Start of Provided information

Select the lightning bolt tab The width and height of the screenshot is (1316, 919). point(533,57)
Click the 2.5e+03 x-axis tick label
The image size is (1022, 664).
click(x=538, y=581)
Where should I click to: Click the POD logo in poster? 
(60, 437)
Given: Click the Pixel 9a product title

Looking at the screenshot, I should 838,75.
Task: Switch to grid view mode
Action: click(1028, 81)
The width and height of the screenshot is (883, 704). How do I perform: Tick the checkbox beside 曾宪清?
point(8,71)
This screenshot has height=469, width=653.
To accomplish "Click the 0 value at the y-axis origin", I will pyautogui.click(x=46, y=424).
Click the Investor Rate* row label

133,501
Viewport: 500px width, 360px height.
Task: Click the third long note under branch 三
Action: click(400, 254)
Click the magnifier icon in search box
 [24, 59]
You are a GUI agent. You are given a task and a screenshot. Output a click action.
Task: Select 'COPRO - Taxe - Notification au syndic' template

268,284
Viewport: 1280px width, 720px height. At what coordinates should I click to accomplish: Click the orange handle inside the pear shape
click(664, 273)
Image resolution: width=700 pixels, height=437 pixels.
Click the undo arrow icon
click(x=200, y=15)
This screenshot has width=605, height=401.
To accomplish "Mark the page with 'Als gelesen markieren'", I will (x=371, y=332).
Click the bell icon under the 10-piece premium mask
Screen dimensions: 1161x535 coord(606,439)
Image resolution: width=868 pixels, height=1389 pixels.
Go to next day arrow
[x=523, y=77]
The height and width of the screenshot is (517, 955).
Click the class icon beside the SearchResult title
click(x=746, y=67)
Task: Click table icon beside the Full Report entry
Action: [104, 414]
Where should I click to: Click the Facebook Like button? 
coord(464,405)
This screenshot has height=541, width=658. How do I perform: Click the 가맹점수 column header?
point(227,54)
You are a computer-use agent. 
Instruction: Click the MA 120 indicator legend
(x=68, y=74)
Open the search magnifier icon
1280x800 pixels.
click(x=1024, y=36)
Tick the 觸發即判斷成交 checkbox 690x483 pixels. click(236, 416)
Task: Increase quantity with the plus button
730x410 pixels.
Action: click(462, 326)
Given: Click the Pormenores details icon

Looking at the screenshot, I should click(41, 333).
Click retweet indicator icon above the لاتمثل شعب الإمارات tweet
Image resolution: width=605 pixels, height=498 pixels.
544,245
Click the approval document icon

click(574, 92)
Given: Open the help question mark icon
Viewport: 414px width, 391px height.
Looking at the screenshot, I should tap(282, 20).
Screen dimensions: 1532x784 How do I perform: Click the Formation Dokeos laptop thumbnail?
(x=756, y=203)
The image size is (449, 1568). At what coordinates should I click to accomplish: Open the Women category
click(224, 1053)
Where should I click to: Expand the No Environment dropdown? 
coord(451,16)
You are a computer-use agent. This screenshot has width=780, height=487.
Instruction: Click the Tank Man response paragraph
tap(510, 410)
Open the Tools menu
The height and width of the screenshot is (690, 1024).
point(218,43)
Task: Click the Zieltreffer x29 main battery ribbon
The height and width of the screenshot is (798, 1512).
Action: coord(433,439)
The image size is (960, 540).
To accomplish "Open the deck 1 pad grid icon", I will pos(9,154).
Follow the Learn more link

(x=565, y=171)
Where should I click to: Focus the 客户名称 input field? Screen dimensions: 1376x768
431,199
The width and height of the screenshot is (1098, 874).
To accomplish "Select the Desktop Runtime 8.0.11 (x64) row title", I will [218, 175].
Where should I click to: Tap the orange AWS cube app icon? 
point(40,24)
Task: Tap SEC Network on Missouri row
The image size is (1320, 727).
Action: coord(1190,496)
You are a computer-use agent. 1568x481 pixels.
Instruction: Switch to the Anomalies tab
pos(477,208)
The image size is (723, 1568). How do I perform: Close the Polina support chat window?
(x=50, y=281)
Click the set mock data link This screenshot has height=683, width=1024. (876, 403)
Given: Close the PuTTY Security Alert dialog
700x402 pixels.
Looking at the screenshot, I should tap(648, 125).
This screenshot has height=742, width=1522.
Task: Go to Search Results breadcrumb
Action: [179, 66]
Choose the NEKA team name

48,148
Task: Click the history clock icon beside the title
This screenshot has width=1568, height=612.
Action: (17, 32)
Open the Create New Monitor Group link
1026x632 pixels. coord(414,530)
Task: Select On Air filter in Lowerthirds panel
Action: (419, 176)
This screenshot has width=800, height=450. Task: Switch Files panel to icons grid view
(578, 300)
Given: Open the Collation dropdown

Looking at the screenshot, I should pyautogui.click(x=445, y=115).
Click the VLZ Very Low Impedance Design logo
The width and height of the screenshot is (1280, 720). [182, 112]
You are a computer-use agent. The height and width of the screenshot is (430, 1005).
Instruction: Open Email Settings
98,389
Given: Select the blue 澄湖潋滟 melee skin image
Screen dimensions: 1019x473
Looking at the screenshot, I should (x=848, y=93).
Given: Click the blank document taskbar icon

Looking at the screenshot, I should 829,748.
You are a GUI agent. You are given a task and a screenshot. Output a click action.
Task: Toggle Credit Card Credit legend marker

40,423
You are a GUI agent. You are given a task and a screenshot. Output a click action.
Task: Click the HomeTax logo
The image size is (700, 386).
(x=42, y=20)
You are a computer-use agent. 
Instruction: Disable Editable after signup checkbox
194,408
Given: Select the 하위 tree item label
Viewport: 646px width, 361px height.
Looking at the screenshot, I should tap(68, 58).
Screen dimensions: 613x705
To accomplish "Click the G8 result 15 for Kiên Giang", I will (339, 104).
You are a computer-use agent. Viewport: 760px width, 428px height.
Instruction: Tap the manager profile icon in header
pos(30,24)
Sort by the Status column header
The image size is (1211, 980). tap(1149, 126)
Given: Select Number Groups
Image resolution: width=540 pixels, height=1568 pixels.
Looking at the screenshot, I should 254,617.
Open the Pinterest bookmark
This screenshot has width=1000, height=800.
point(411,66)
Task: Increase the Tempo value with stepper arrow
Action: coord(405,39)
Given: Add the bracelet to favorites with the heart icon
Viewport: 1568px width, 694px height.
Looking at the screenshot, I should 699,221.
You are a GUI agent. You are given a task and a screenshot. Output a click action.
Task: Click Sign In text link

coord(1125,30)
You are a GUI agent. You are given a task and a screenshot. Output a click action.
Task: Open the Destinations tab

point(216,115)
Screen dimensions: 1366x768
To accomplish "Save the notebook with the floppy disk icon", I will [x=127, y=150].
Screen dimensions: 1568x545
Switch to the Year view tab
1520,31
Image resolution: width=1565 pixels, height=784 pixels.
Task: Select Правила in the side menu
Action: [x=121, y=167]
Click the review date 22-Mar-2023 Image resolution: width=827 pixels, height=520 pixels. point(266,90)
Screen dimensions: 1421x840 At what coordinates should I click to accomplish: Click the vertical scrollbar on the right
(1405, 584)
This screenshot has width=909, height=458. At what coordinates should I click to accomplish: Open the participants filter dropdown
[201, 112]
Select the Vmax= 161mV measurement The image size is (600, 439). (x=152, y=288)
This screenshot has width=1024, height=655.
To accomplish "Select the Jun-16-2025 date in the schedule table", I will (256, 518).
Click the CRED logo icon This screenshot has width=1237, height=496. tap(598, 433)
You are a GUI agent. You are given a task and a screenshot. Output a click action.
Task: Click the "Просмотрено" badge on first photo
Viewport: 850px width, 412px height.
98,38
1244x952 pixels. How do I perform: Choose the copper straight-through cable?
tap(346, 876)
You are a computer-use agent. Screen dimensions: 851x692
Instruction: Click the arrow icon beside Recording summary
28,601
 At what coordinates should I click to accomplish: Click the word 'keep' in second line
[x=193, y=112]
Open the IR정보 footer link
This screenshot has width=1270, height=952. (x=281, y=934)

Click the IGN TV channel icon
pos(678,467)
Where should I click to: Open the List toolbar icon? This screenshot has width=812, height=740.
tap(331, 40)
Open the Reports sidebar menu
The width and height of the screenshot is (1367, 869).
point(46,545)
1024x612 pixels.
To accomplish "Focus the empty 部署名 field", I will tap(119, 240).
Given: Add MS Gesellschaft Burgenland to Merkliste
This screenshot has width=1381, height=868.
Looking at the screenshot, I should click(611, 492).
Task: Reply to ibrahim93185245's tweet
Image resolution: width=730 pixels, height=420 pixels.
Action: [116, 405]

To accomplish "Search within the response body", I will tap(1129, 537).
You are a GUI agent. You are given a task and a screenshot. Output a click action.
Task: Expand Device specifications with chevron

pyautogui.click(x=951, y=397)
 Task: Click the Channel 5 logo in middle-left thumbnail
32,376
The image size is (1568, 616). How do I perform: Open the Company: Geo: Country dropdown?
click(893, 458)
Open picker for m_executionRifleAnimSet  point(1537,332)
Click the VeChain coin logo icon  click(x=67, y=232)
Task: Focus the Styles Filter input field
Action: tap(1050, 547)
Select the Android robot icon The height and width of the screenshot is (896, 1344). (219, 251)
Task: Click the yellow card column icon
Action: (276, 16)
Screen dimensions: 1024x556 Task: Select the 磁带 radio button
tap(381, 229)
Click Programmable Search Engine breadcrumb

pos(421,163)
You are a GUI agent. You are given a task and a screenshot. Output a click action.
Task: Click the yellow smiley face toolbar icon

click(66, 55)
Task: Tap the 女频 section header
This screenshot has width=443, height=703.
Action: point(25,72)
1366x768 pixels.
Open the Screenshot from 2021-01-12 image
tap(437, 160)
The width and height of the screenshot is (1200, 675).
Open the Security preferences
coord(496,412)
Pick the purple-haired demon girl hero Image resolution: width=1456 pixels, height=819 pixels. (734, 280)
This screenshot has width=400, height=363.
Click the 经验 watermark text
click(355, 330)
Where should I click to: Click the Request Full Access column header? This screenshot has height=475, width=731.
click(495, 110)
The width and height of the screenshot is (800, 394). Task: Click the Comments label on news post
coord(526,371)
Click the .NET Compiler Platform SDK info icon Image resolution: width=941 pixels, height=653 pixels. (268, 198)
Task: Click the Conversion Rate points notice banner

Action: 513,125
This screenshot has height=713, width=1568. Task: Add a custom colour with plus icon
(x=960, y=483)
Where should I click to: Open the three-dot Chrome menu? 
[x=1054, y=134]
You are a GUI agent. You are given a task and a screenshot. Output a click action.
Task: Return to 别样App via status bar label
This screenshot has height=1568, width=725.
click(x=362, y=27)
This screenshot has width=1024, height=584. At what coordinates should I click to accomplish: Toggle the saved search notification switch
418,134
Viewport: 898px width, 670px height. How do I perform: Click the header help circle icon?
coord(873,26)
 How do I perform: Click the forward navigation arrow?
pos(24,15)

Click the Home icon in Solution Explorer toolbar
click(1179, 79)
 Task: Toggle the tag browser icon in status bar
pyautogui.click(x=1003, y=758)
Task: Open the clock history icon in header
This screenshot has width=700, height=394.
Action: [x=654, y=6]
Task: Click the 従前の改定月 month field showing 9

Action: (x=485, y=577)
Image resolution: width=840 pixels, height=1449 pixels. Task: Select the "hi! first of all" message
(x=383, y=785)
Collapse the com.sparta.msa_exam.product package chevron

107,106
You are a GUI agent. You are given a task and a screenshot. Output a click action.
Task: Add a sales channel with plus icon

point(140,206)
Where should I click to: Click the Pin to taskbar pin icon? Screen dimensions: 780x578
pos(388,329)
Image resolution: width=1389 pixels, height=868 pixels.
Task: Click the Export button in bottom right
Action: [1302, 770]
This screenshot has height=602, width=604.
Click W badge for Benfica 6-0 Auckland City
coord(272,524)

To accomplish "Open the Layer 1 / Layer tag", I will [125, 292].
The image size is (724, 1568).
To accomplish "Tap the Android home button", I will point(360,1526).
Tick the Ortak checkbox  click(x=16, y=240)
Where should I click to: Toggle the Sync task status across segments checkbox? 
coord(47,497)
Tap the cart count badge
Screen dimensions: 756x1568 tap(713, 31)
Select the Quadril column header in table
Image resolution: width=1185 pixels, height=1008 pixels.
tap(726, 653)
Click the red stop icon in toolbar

End of Provided information

## Requirement
Please filter the listing down to lines that include the word "history".

## Answer to the exercise
Task: Click the history clock icon beside the title
Task: Open the clock history icon in header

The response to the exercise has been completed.